## WORK INSTRUCTION:
Beginning with the line containing "You are a computer-use", transcribe every line exactly down to the last one in the records below, and drop the pictures.

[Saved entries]
-- Opening Marker --
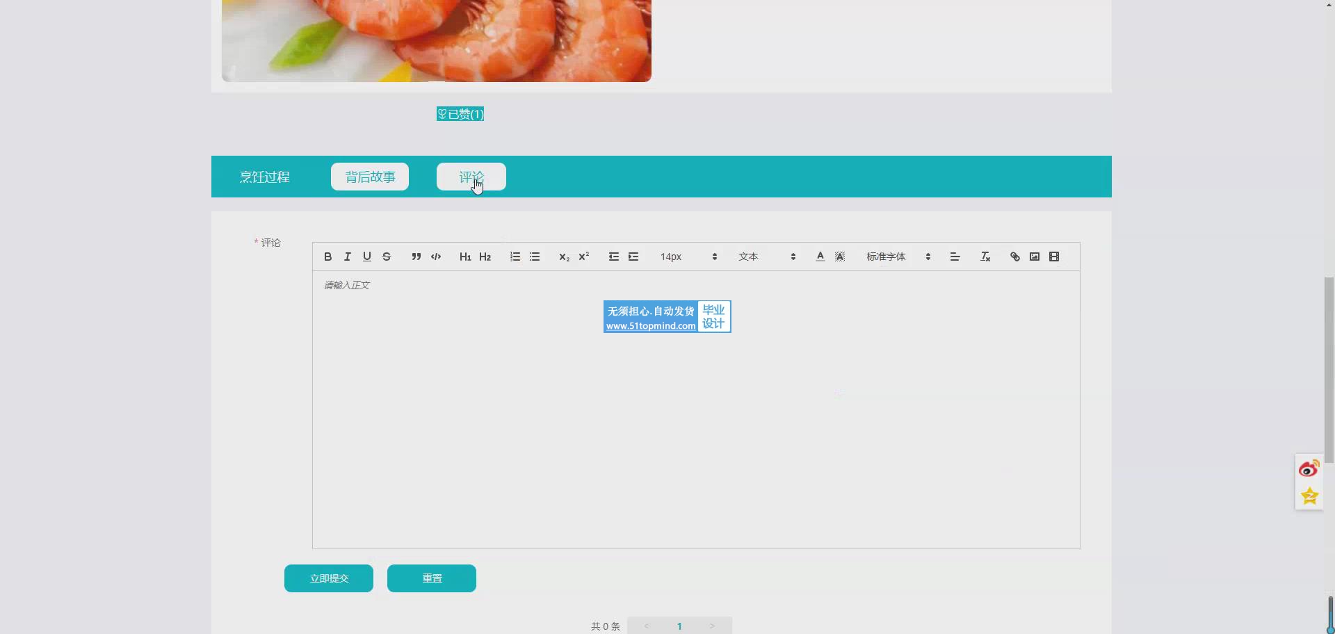1335x634 pixels.
Task: Expand the 标准字体 font family dropdown
Action: pos(898,257)
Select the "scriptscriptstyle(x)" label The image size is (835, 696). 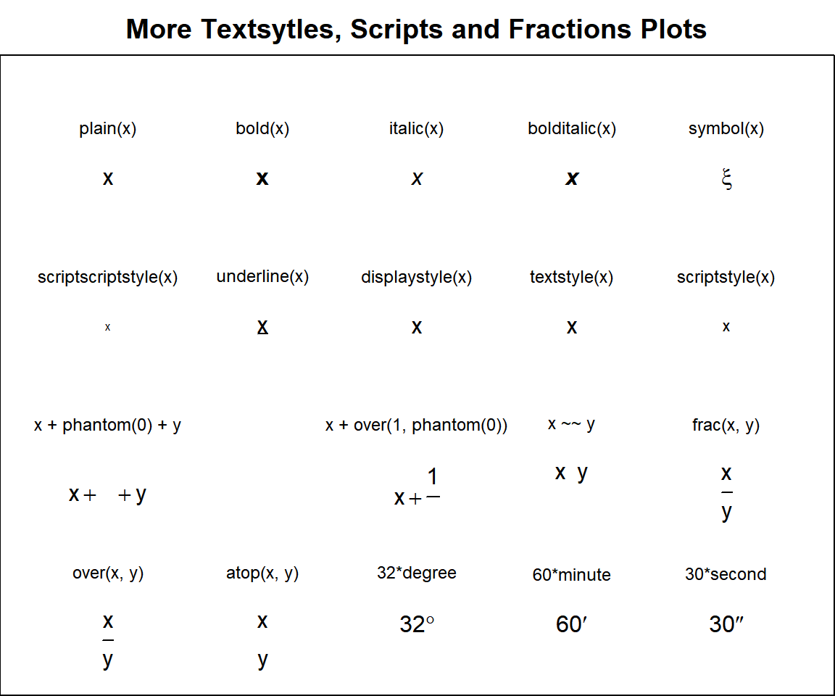point(108,277)
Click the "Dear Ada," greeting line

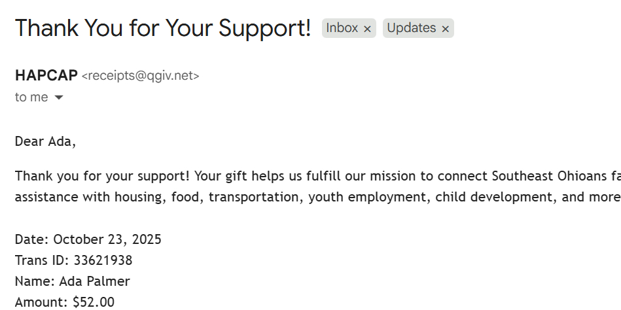point(45,141)

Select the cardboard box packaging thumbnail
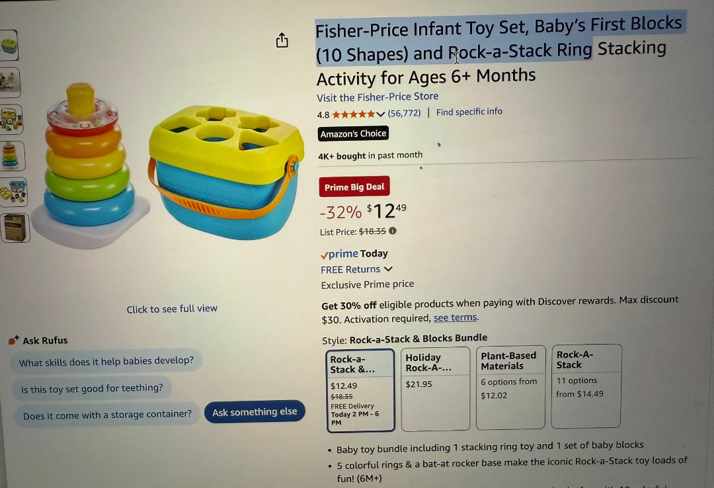point(13,228)
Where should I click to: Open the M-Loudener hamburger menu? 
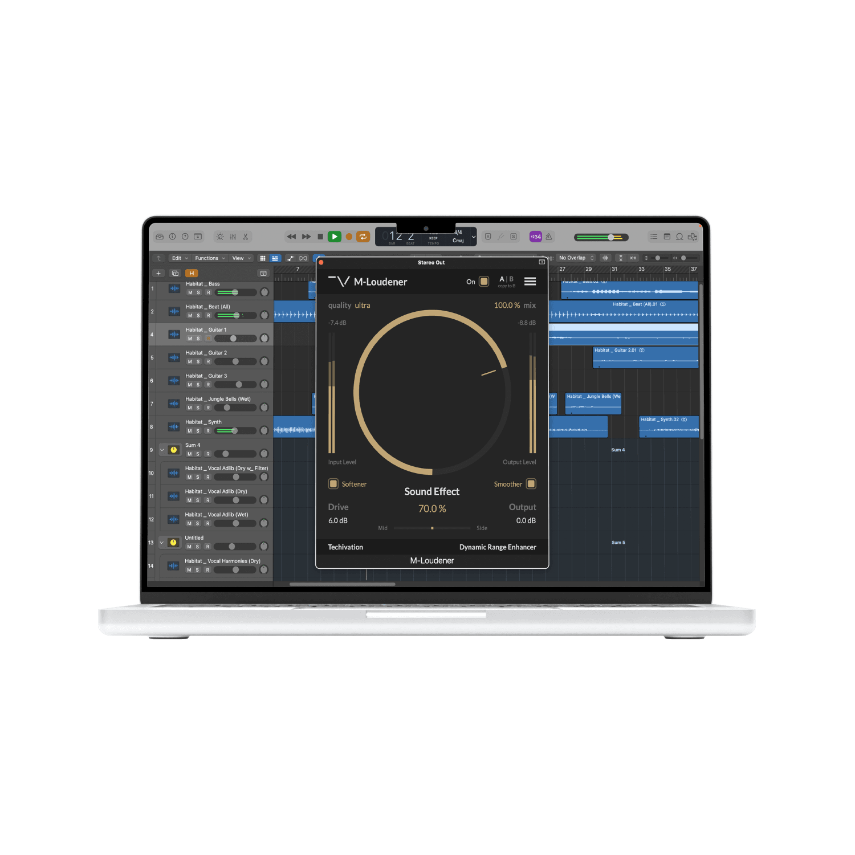tap(530, 282)
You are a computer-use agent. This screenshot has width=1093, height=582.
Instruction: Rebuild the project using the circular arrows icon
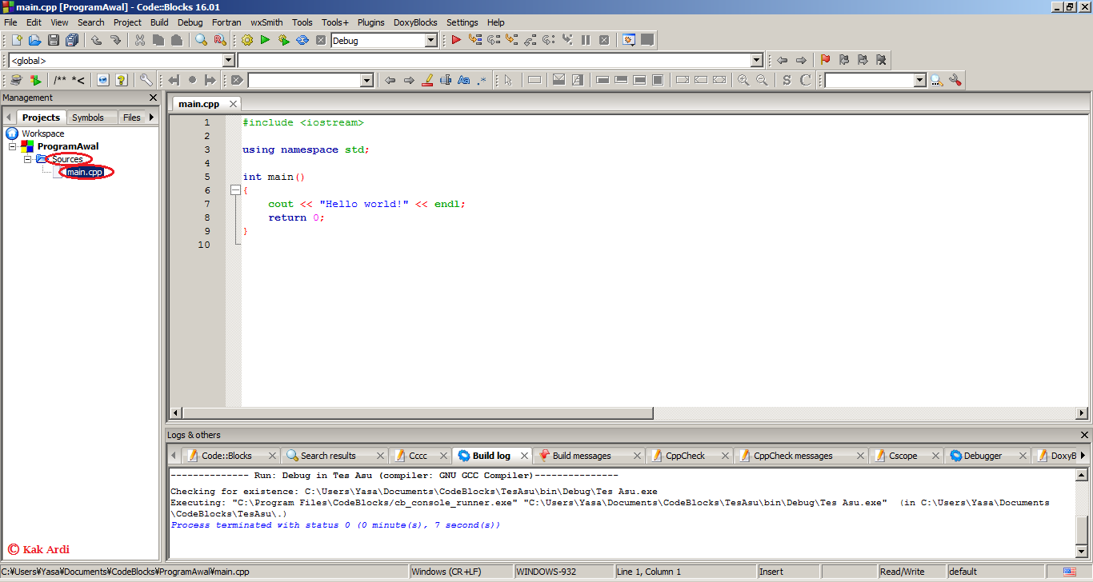click(x=302, y=39)
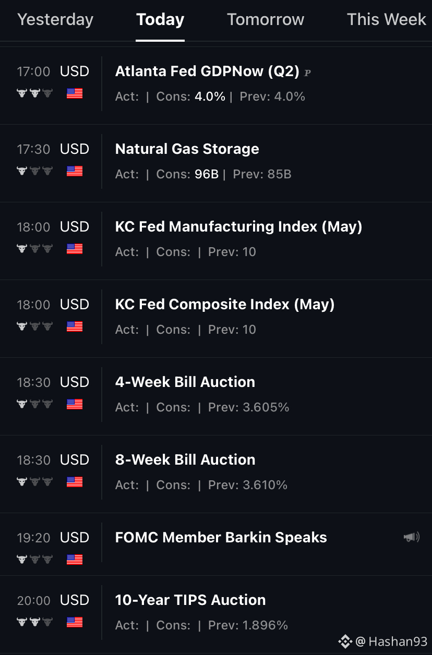Click the bull importance icons for Atlanta Fed GDPNow
Image resolution: width=432 pixels, height=655 pixels.
(34, 93)
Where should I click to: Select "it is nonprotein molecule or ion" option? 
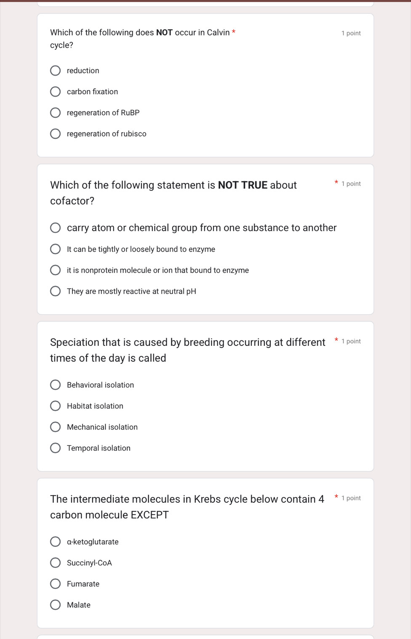click(55, 270)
-- Closing Marker --
## EXERCISE SOLUTION:
You are a computer-use agent. This screenshot has width=1093, height=582.
Instruction: Rebuild the project using the circular arrows icon
click(x=302, y=39)
Click the bull importance icons for Atlanta Fed GDPNow
Image resolution: width=432 pixels, height=655 pixels.
(34, 93)
Where should I click to: Select "it is nonprotein molecule or ion" option? 
click(55, 270)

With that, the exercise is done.